Exercise prompt
For every entry below, retype it exactly as it reads.

── Material provided ──

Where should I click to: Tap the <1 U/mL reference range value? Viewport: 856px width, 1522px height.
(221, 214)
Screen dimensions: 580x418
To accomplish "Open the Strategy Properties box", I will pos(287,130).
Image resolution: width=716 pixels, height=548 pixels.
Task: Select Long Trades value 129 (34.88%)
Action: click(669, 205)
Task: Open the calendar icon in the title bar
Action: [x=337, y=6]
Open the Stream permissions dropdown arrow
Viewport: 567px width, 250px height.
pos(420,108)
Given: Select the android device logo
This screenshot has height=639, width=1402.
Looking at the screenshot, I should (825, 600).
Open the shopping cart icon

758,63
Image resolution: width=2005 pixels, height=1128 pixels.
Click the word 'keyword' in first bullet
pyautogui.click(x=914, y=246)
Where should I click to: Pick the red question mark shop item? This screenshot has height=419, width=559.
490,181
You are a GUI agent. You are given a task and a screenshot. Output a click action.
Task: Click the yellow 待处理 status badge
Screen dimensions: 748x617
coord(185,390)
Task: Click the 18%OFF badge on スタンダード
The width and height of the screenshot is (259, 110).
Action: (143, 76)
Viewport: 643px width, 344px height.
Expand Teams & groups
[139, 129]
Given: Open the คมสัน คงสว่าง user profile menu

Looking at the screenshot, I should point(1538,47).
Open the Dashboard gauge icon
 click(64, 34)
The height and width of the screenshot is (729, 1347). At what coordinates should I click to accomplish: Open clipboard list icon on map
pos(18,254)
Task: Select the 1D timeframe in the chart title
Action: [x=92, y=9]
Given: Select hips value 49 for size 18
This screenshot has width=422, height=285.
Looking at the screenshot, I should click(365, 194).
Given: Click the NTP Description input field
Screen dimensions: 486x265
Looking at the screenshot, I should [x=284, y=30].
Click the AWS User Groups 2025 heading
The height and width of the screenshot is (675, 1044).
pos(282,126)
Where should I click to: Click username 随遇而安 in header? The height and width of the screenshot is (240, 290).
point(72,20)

───

Completed task
Where should I click to: Tap the <1 U/mL reference range value? Viewport: 856px width, 1522px height.
(221, 214)
Screen dimensions: 580x418
To accomplish "Open the Strategy Properties box", I will pos(287,130).
Image resolution: width=716 pixels, height=548 pixels.
Task: Select Long Trades value 129 (34.88%)
Action: click(669, 205)
Task: Open the calendar icon in the title bar
Action: [x=337, y=6]
Open the Stream permissions dropdown arrow
Viewport: 567px width, 250px height.
pos(420,108)
Given: Select the android device logo
This screenshot has height=639, width=1402.
Looking at the screenshot, I should (825, 600).
Open the shopping cart icon

758,63
Image resolution: width=2005 pixels, height=1128 pixels.
Click the word 'keyword' in first bullet
pyautogui.click(x=914, y=246)
Where should I click to: Pick the red question mark shop item? This screenshot has height=419, width=559.
490,181
You are a GUI agent. You are given a task and a screenshot. Output a click action.
Task: Click the yellow 待处理 status badge
Screen dimensions: 748x617
coord(185,390)
Task: Click the 18%OFF badge on スタンダード
The width and height of the screenshot is (259, 110).
Action: (143, 76)
Viewport: 643px width, 344px height.
Expand Teams & groups
[139, 129]
Given: Open the คมสัน คงสว่าง user profile menu

Looking at the screenshot, I should point(1538,47).
Open the Dashboard gauge icon
 click(64, 34)
The height and width of the screenshot is (729, 1347). At what coordinates should I click to accomplish: Open clipboard list icon on map
pos(18,254)
Task: Select the 1D timeframe in the chart title
Action: [x=92, y=9]
Given: Select hips value 49 for size 18
This screenshot has width=422, height=285.
Looking at the screenshot, I should click(365, 194).
Given: Click the NTP Description input field
Screen dimensions: 486x265
Looking at the screenshot, I should [x=284, y=30].
Click the AWS User Groups 2025 heading
The height and width of the screenshot is (675, 1044).
pos(282,126)
Where should I click to: Click username 随遇而安 in header? The height and width of the screenshot is (240, 290).
point(72,20)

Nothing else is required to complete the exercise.